1. **Autonomous Nature**. The logistic equation is an autonomous differential equation because the rate of change $\frac{dy}{dt}$ depends only on the dependent variable y and not explicitly on the independent variable t. Autonomous ODEs like this allow for the use of qualitative techniques to analyze the behavior of solutions.

Solutions are invariant under time translation, meaning the behavior depends only on the state y, not on time t.

2. **Finding Critical Points (Equilibrium Solutions)**. Critical points occur where the rate of change of the population is zero: $\frac{dy}{dt} = ay -by^2 = 0↭[\text{Factor out y}] y(a -by) = 0 ↭ y = 0, y = \frac{a}{b}$.

In this critical points, y = 0 and y = a/b, the population remains constant (Refer to Figure 3 for a visual representation and aid in understanding it) because the rate of change of the population is zero.

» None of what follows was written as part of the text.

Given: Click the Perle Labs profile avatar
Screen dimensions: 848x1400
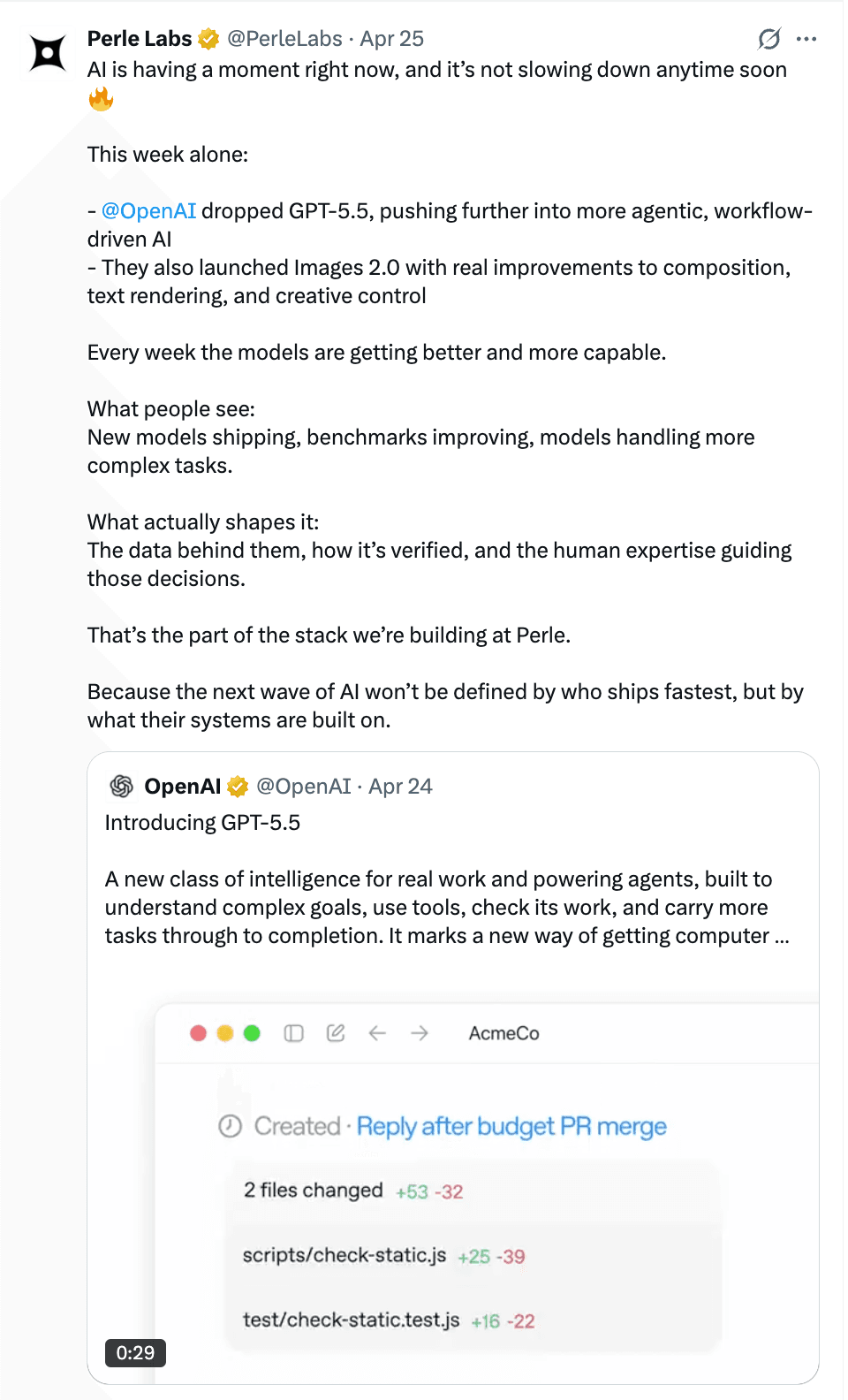Looking at the screenshot, I should point(48,53).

y = 0 represents an unstable critical point, meaning if the population is very small, it is likely to grow. However, **if the population reaches zero, it stays at zero (extinction of the population)**.

y = a/b is a stable critical point, meaning the population stabilizes at this value. This is called the carrying capacity of the population —essentially the maximum population that the environment can sustain given its limited resources.

If the parabola $ay -by^2 = 0$ crosses the x-axis in a single point, there’s only a single point (Refer to Figure 4 for a visual representation and aid in understanding it) which is semi-stable.

3. **Behaviour of the solution. Stability of Critical Points**

The graph of $\frac{dy}{dt} = ay-by^2$ is a downward-opening parabola with roots at y = 0 and
y = ^{a}⁄_{b}. The maximum growth rate occurs at y = ^{a}⁄_{2b}, which is the vertex of the parabola.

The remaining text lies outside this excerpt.